To date, most of the benefits are exported to Asia
“The risks associated with rare earth mining in Latin America are very clear and common to all mining activities,” Julie Klinger, professor of geography at the University of Delaware, told Valori.it, who in 2017 published an essay entitled “Rare Earth Frontiers: From Terrestrial Subsoils to Lunar Landscapes.” ). “These are high social and environmental risks. In the face of minimal returns for the country of extraction and production, because the benefits are largely exported»
Those who benefit most are China or, in general, the countries of East Asia. The raw materials, or minimally processed, are in fact exported and processed in factories operated by foreign companies in East Asia. At the end of the processing, they are re-imported in the form of batteries, solar panels or magnets, which however have an added value and therefore a higher cost. It is also a common process in the United States: processing costs much less in Asia, where environmental regulations are also less stringent.
The virtuous case of the Brazilian CBMM
“We need a circular approach to production chains, within the countries of extraction, which also allows the processing and recovery of materials at the end of their life cycle and compliance with environmental standards,” adds Klinger. In a market where, to date, only 1% of materials are currently recycled, such a statement might seem utopian. Yet in Latin America, in the mining sector, there are already very advanced companies from this point of view. Like the Brazilian CBMM (Companhia Brasileira de Metalurgia e Mineração), the world’s largest producer of niobium, which covers more than 80% of the global supply. In 1997, it was the first mining company to obtain ISO 14001 Environmental Management System certification, one of the strictest environmental standards.

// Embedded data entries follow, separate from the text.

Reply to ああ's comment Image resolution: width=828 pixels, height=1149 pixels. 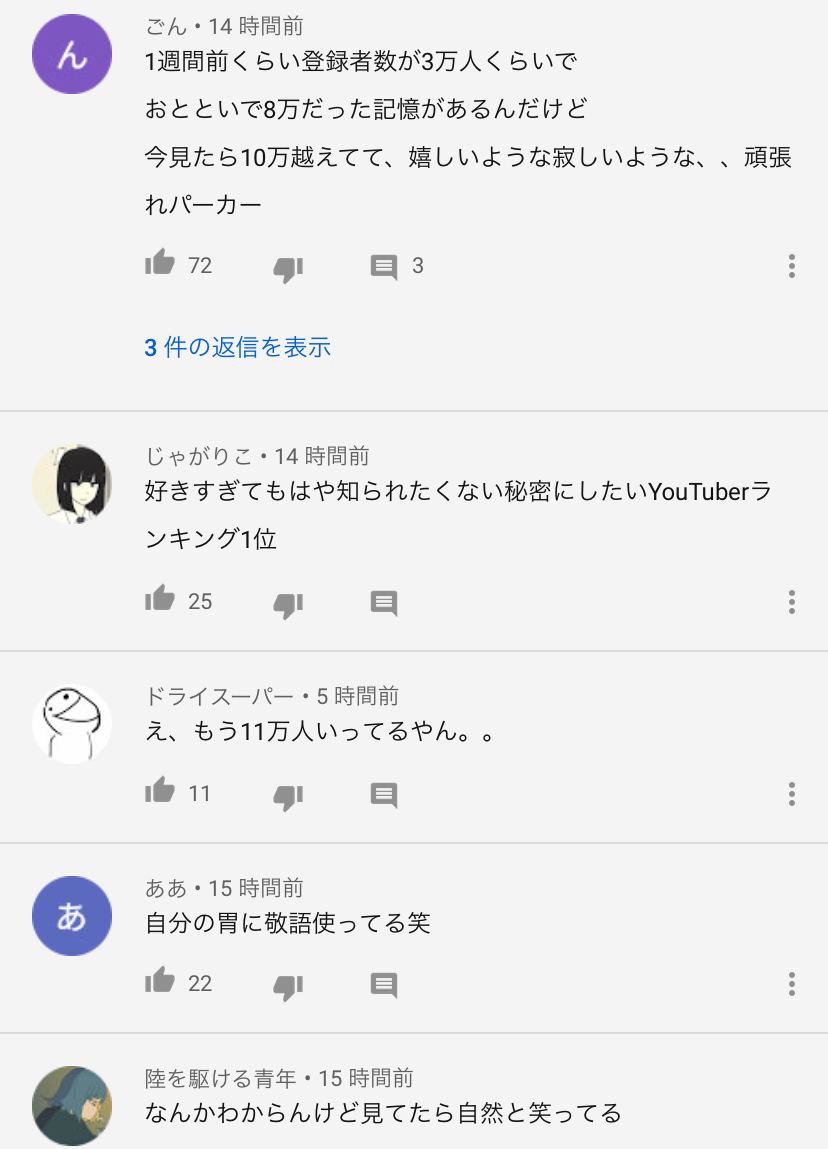pos(384,985)
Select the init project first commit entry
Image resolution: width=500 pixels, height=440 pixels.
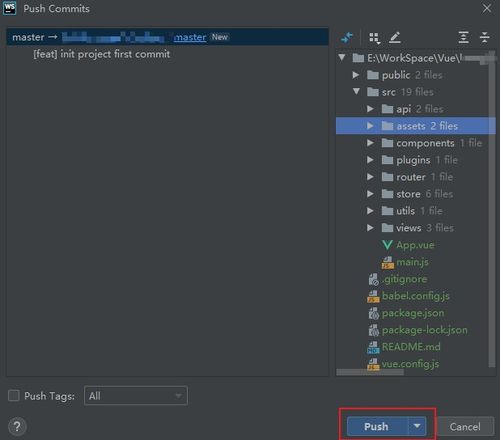(101, 54)
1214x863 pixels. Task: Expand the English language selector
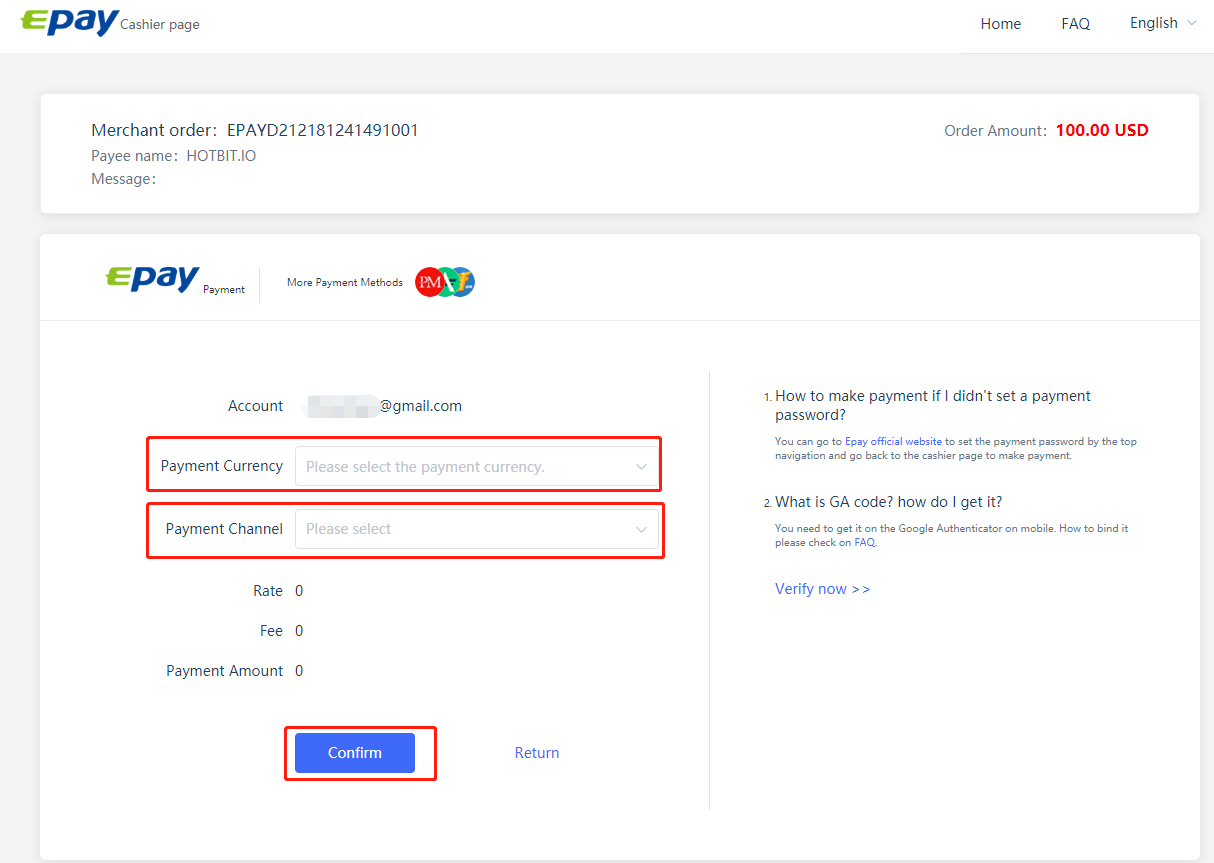click(x=1162, y=23)
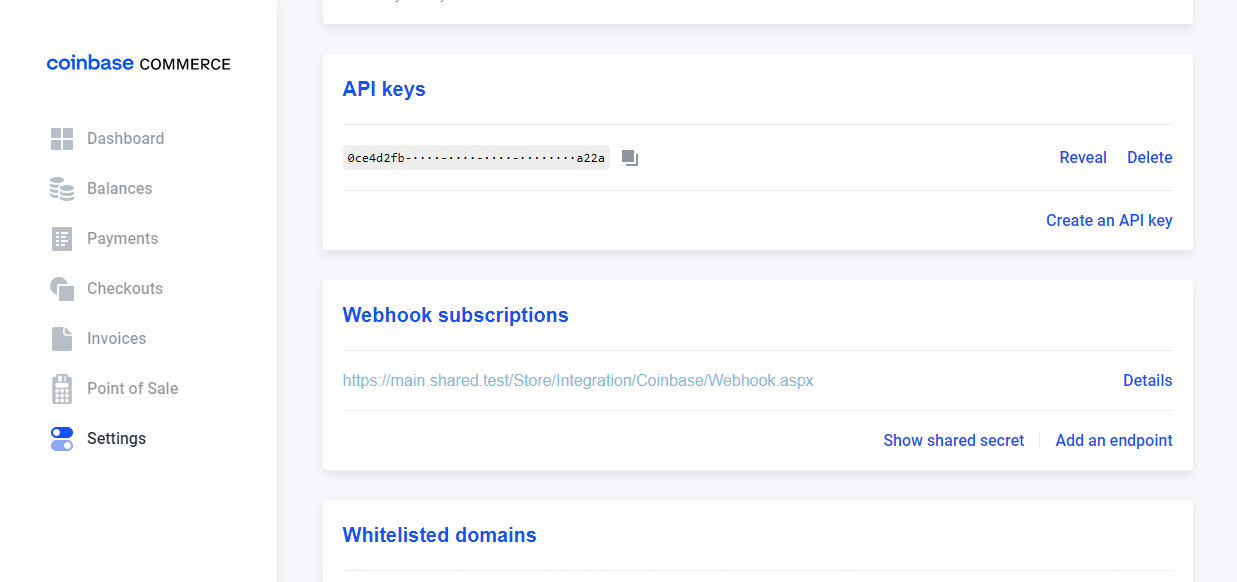
Task: Click the Payments list icon
Action: pos(62,239)
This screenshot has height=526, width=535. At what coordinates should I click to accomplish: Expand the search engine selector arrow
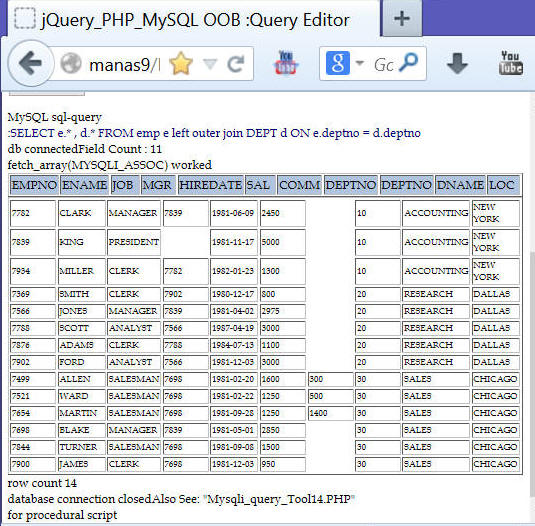pos(360,63)
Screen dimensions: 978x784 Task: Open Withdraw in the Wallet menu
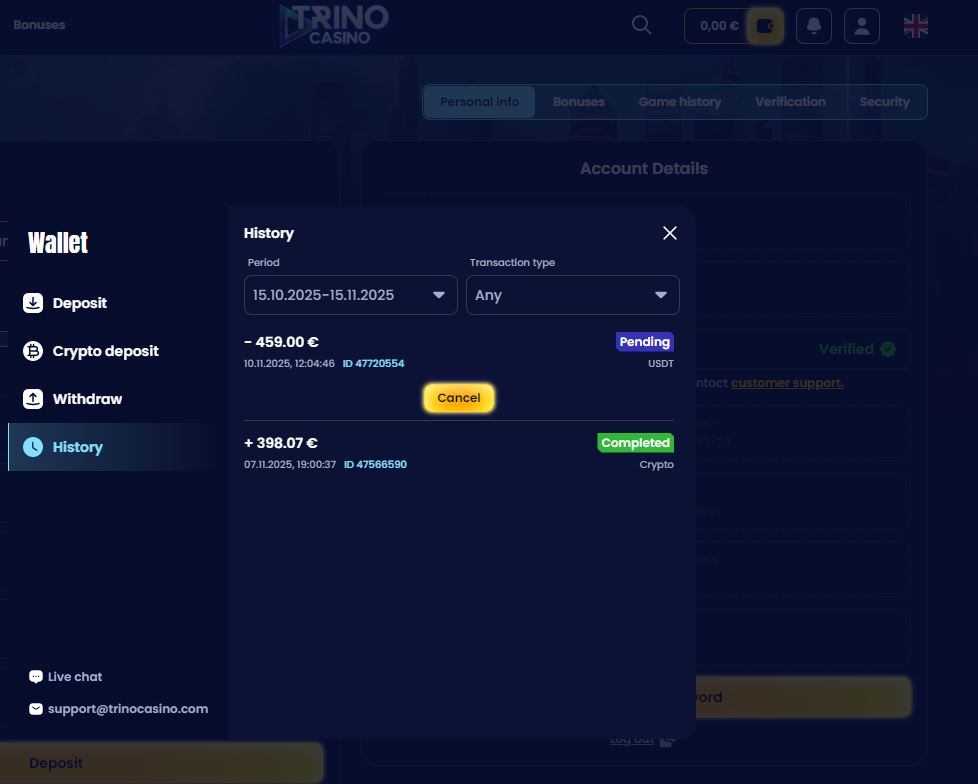[x=87, y=399]
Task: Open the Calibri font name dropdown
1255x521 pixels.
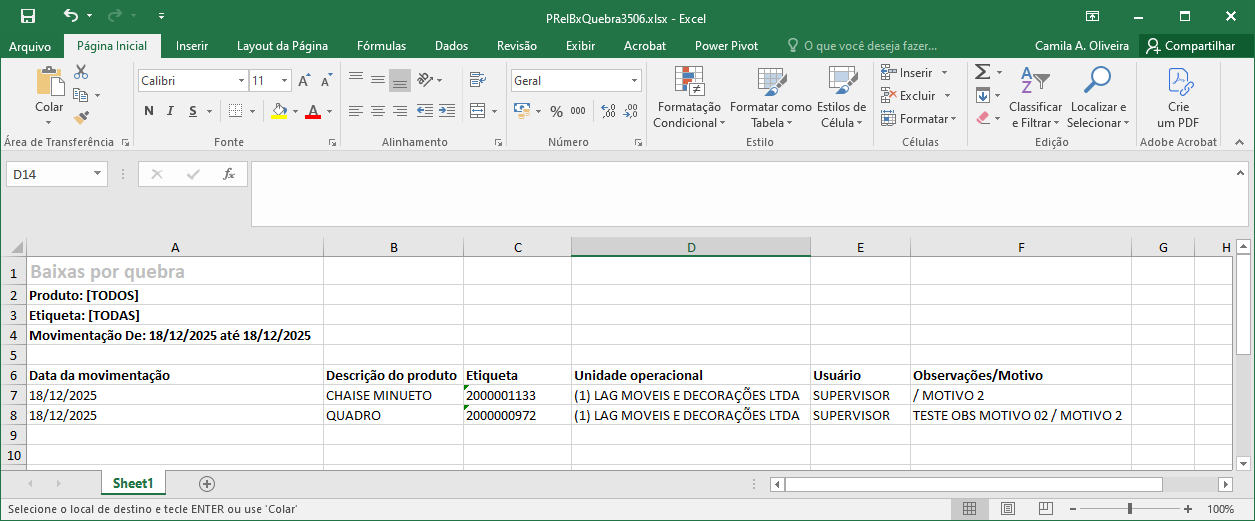Action: point(241,81)

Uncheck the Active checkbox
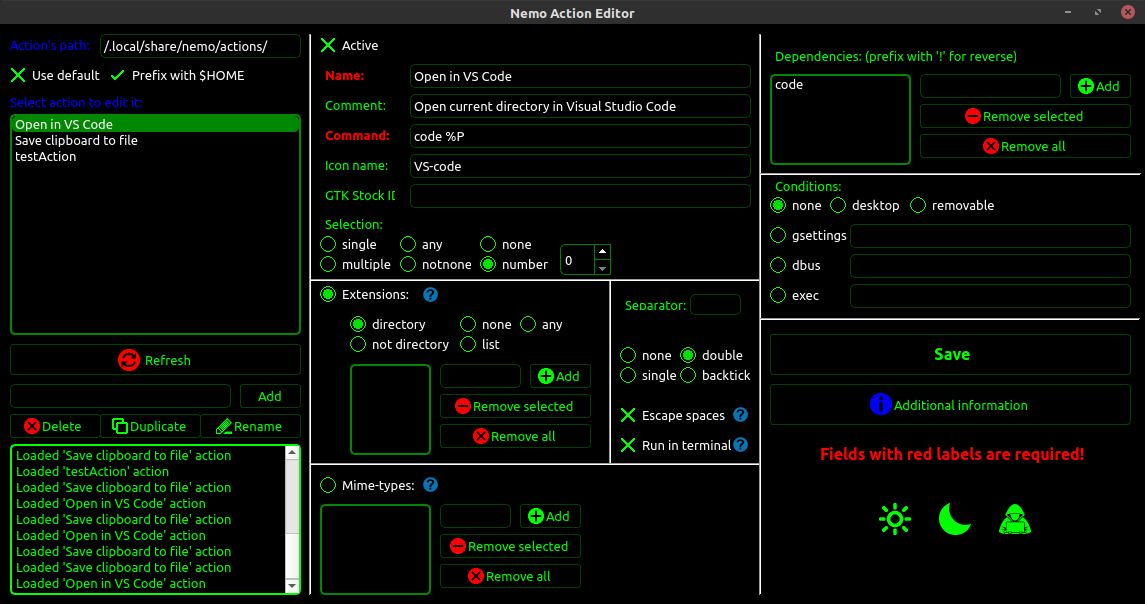(327, 45)
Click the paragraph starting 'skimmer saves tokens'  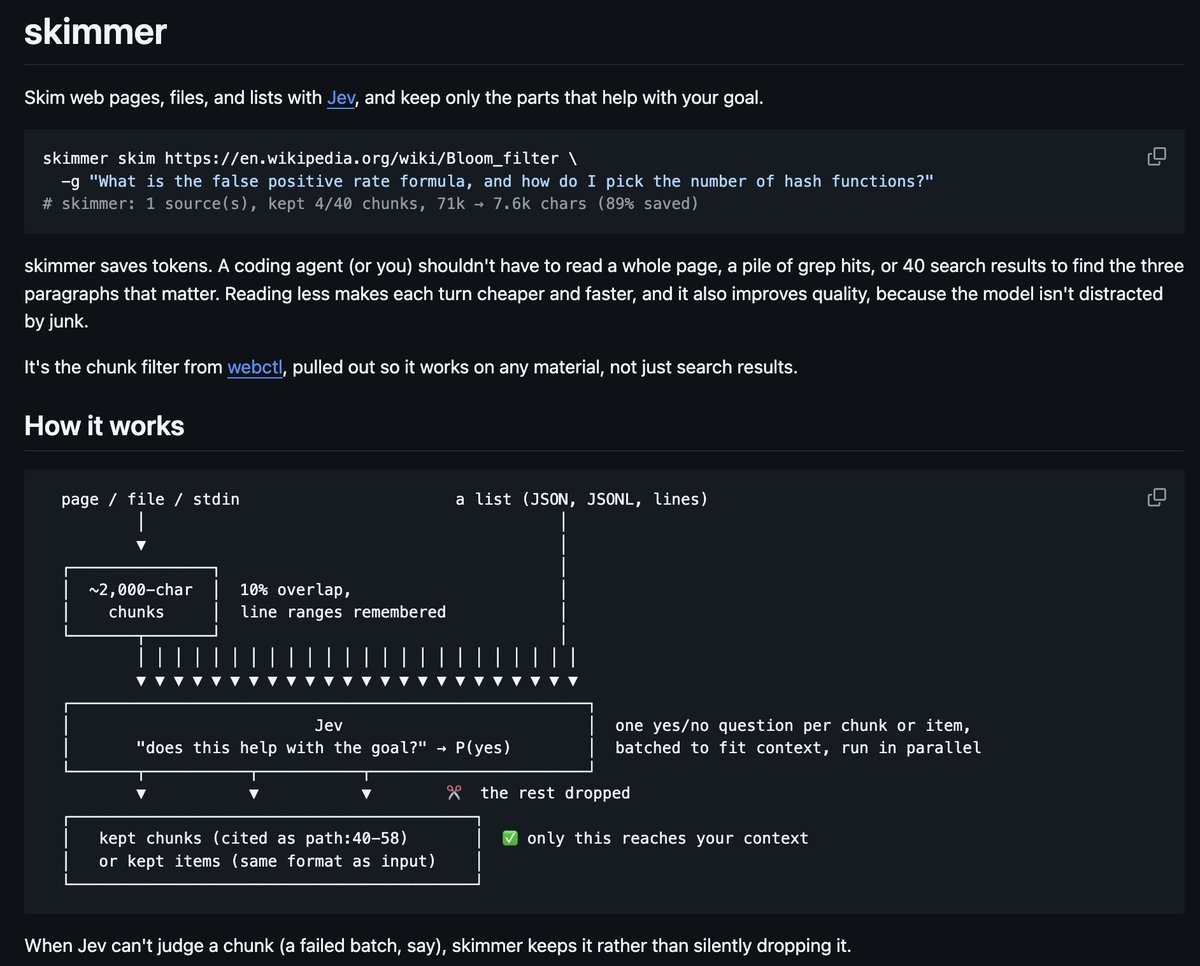604,293
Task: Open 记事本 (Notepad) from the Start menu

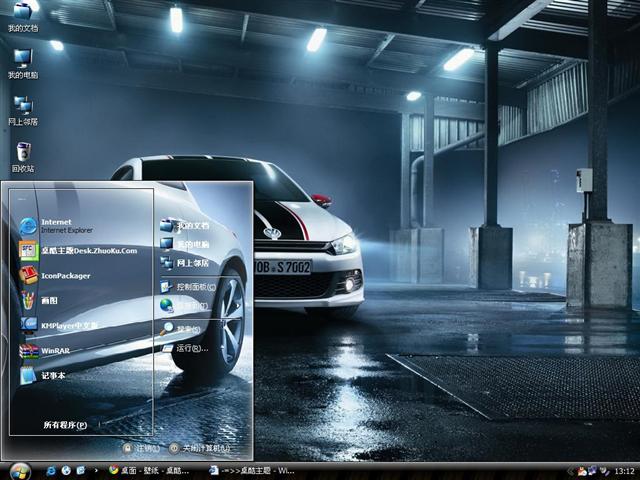Action: pos(50,376)
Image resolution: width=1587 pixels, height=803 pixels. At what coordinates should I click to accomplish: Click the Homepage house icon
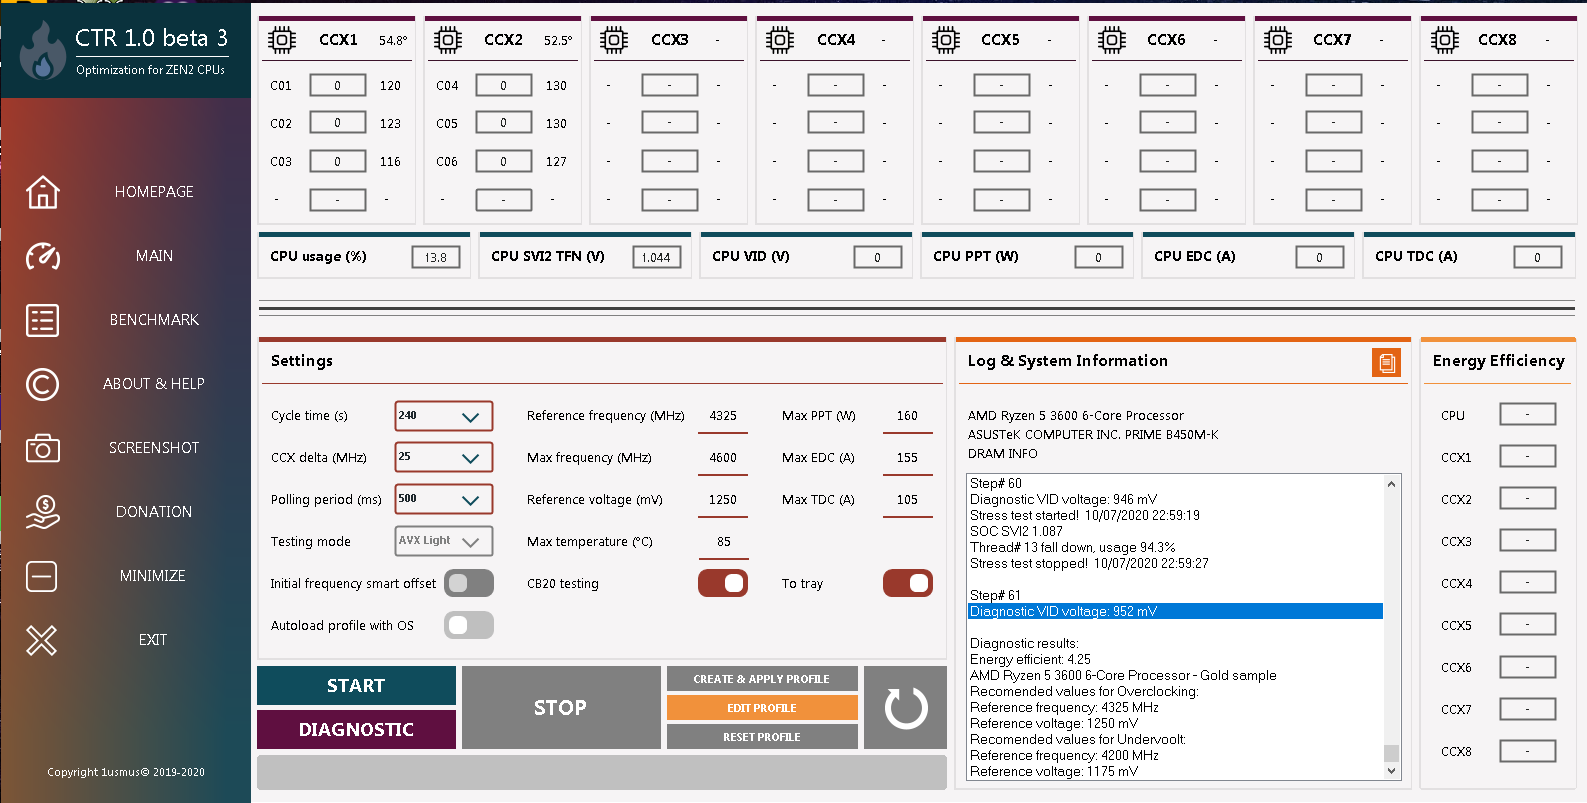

“Good practices already exist, why can’t we think of spreading them widely?” asks Klinger. What is lacking today, in Latin America, is a political and regulatory framework conducive to the development of companies such as CBMM. “Today, companies are competing with China, which has a development model based on as much output as possible at the lowest price. Those who want to adopt sustainable standards must be encouraged to do so.”
Supply could be circular and internal. Wanting
Latin American countries would have enough reserves of rare earth and metals to compete with China. In addition to a great interest in closing the supply chain, today vertical and located between North America and Asia, to make it circular and completely internal. At the moment, however, there is a lack of political will to act.
“South America can show that a more sustainable way of mining and processing rare metals is possible,” insists Professor Klinger. “This is the challenge for the future: just as we collect and compost domestic food waste today, which until a few years ago ended up in landfills, so we can do with electronic waste“.
“A few million dollars and certification would be enough.”
The technologies to do this would already be there because – says Klinger – you could use the same machines that are already used today to extract and shred metals. “Just as raw materials are shredded and screened, so you could butcher hard disks of computers or other technological devices, reduce them into granules and thus recover the rare metals they contain. We need to make processes efficient, but the technology is already there.” And there are already laws, at the international level, starting with the Basel Convention for the regulation of transboundary movements of hazardous wastes, of 1992.
The collection could be organized by public entities. But then companies should do their part, with appropriate incentives. “We already know that it would take a few million dollars to duplicate mining company processes,” Klinger said. “Two parallel chains would be built, with similar machinery, suitably adapted: the one that separates the metals originally and the one that shreds the technological devices to recover them”.
The “few million dollars” should be made available to the states, because it is in their primary economic and geopolitical interest. “To this could be added a sticker, a certification of the recovered materials, as has been done in other markets. Only in this way will it be possible to free ourselves from China. And make Latin America the sustainable frontier of rare metals.”